> Istruzione 1:
Rispondi in base al brano sull'incidente di Roma:
(a) In quale data è stata depositata la sentenza della Corte di Cassazione?
(b) A quale velocità l'autobus ha impegnato l'incrocio?
(c) Per quanti metri il pullman ha trascinato il motociclo?

A ribadire questo principio è stata la Corte di Cassazione con la sentenza 37.004/19 depositata il 4 settembre 2019 con la quale ha giudicato un incidente dalle conseguenze tragiche e dalla dinamica “al limite”.

 

Scontro mortale tra un autobus passato col giallo e una moto passata col rosso

L’incidente si verifica a Roma, in un incrocio urbano regolato da semaforo, con cielo sereno e strada asciutta, e vede convolti un autobus ed un motociclo il cui conducente ha perso la vita.

I due mezzi viaggiano sulla stessa strada e nella medesima direzione, sostanzialmente paralleli: il bus percorre la corsia centrale, riservata ai mezzi pubblici e al tram; la motocicletta quella alla destra dell’autobus.

Giunti ad una grande piazza con incrocio semaforizzato, l’autobus lo impegna mentre il relativo semaforo dà la luce arancione, alla velocità di 42 km orari, inferiore rispetto al limite massimo vigente di 50 km orari; il motociclo, che in precedenza era fermo alla linea di stop, parte quasi contemporaneamente al pesante mezzo, con il rosso, svoltando verso sinistra alla velocità di circa 22-32 chilometri orari e andando ad urtare, al centro della piazza, contro il fianco destro del pullman, che lo aggancia e lo trascina per più di venti metri cagionandogli traumi fatali.

Righe di testo e di indicazione degli elementi:
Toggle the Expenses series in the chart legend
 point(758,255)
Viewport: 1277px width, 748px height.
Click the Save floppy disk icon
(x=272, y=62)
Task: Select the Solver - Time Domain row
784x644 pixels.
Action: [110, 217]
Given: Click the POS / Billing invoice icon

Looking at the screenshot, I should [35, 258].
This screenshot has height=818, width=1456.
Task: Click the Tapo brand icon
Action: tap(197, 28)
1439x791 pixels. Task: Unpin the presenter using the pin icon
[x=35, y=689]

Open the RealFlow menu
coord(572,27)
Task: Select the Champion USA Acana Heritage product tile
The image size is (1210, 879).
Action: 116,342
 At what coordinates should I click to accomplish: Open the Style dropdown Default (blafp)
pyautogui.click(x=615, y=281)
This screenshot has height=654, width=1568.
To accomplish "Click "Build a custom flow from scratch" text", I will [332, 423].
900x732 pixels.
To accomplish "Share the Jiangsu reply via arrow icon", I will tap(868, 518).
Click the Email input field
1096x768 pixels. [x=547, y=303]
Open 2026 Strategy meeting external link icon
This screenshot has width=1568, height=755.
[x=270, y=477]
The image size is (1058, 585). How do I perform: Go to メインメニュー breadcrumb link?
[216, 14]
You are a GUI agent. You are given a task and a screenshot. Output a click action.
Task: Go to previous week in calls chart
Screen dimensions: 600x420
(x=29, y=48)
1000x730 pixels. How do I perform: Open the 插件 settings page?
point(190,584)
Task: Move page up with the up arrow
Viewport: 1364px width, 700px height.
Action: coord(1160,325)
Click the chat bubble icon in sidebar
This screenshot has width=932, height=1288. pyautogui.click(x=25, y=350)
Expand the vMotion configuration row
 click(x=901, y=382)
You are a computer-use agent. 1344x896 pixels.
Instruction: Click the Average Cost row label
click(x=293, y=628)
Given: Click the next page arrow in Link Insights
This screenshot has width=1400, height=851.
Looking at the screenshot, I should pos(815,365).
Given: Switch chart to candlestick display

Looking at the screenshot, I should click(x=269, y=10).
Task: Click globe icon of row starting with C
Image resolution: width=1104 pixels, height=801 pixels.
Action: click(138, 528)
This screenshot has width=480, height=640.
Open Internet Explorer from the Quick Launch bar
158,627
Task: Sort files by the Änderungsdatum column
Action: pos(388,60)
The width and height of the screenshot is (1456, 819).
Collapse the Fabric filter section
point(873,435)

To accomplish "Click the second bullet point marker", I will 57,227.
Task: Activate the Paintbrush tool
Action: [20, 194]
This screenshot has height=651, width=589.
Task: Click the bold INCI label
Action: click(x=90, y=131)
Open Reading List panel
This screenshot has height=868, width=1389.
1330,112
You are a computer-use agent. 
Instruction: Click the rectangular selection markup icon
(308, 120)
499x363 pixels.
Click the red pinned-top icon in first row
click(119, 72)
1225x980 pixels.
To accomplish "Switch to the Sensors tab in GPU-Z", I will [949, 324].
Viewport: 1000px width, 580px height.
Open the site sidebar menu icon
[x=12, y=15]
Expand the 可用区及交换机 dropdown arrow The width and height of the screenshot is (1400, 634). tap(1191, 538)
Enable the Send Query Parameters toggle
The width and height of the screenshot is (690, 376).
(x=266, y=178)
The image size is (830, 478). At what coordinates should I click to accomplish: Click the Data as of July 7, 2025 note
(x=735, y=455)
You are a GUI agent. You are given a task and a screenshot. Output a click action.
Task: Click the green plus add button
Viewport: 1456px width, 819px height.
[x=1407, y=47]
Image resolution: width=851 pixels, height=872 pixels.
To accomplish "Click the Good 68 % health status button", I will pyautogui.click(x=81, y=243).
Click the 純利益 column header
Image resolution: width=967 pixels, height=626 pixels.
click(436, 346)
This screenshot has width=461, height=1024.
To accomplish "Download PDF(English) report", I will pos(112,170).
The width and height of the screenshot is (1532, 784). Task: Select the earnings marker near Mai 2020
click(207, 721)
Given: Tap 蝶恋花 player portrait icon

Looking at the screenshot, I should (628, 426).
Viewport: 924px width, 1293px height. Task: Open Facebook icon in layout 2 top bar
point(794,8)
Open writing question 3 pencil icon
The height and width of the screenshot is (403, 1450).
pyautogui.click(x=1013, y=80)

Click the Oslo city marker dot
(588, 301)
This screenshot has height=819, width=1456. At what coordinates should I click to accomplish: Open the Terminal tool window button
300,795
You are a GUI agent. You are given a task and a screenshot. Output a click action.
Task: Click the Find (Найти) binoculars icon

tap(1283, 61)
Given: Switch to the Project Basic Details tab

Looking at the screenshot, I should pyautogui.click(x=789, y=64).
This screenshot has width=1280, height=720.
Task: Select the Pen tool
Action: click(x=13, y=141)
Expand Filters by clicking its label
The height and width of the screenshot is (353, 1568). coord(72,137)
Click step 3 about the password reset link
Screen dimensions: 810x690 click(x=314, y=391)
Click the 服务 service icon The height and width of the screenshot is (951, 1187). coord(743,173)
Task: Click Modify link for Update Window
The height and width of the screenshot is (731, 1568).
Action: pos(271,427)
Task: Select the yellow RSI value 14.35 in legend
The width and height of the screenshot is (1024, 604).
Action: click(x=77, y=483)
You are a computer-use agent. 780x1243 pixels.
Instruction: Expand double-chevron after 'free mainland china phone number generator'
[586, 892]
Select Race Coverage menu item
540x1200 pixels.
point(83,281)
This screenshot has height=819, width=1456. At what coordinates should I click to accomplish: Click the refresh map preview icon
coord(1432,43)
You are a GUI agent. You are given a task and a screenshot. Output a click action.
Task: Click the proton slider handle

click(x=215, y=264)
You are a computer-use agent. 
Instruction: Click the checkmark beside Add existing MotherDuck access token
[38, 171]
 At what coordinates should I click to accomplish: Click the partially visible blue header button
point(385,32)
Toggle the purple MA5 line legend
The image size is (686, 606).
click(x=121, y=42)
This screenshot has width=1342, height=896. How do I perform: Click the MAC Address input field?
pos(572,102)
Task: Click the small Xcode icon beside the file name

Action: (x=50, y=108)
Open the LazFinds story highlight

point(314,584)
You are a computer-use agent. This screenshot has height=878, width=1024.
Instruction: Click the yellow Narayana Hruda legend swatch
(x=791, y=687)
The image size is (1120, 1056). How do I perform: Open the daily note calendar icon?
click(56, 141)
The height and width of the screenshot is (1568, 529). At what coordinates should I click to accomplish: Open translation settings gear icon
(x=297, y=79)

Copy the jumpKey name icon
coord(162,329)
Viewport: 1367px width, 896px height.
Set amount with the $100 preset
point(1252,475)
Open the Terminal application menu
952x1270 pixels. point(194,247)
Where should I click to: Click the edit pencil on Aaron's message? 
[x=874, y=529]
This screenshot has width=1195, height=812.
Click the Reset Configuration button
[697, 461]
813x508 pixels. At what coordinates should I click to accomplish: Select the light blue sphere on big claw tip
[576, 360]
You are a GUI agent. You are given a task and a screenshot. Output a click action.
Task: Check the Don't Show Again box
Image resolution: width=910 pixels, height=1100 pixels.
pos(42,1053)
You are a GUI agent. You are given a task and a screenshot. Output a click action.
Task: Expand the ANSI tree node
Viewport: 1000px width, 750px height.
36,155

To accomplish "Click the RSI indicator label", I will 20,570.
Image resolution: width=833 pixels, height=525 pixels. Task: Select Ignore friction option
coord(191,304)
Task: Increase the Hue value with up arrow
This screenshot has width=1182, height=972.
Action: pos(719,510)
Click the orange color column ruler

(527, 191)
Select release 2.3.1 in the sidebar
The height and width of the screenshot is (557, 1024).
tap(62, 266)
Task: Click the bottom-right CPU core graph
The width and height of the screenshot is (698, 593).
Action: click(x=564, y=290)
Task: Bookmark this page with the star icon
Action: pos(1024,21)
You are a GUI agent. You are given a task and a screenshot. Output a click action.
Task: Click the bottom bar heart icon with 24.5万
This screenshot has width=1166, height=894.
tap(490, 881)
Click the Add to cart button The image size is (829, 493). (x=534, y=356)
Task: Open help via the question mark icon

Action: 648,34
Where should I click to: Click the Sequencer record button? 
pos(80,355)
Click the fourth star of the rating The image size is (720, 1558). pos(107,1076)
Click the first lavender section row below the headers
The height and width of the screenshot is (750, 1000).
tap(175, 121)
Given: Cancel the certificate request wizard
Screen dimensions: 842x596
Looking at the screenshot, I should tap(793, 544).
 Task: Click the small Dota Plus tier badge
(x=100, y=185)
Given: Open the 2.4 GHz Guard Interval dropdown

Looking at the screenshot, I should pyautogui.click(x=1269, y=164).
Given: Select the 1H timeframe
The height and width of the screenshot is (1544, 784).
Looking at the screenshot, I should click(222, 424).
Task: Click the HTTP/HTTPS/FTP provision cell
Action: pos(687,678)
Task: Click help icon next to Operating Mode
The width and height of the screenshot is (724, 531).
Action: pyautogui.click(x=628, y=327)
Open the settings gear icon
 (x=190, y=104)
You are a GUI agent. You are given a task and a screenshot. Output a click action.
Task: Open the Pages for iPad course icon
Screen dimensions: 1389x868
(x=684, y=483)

> Istruzione 2:
Dalle righe del materiale di lavoro, stampa tali e quali quelle che partono dalla riga contenente "Expand Filters by clicking its label" e arrivano alla riga contenente "click(x=215, y=264)", entrambe comprese.

> Risposta 1:
(a) Il 4 settembre 2019.
(b) A 42 km orari.
(c) Per più di venti metri.

> Risposta 2:
Expand Filters by clicking its label
The height and width of the screenshot is (353, 1568). coord(72,137)
Click step 3 about the password reset link
Screen dimensions: 810x690 click(x=314, y=391)
Click the 服务 service icon The height and width of the screenshot is (951, 1187). coord(743,173)
Task: Click Modify link for Update Window
The height and width of the screenshot is (731, 1568).
Action: pos(271,427)
Task: Select the yellow RSI value 14.35 in legend
The width and height of the screenshot is (1024, 604).
Action: click(x=77, y=483)
You are a computer-use agent. 780x1243 pixels.
Instruction: Expand double-chevron after 'free mainland china phone number generator'
[586, 892]
Select Race Coverage menu item
540x1200 pixels.
point(83,281)
This screenshot has height=819, width=1456. At what coordinates should I click to accomplish: Click the refresh map preview icon
coord(1432,43)
You are a GUI agent. You are given a task and a screenshot. Output a click action.
Task: Click the proton slider handle

click(x=215, y=264)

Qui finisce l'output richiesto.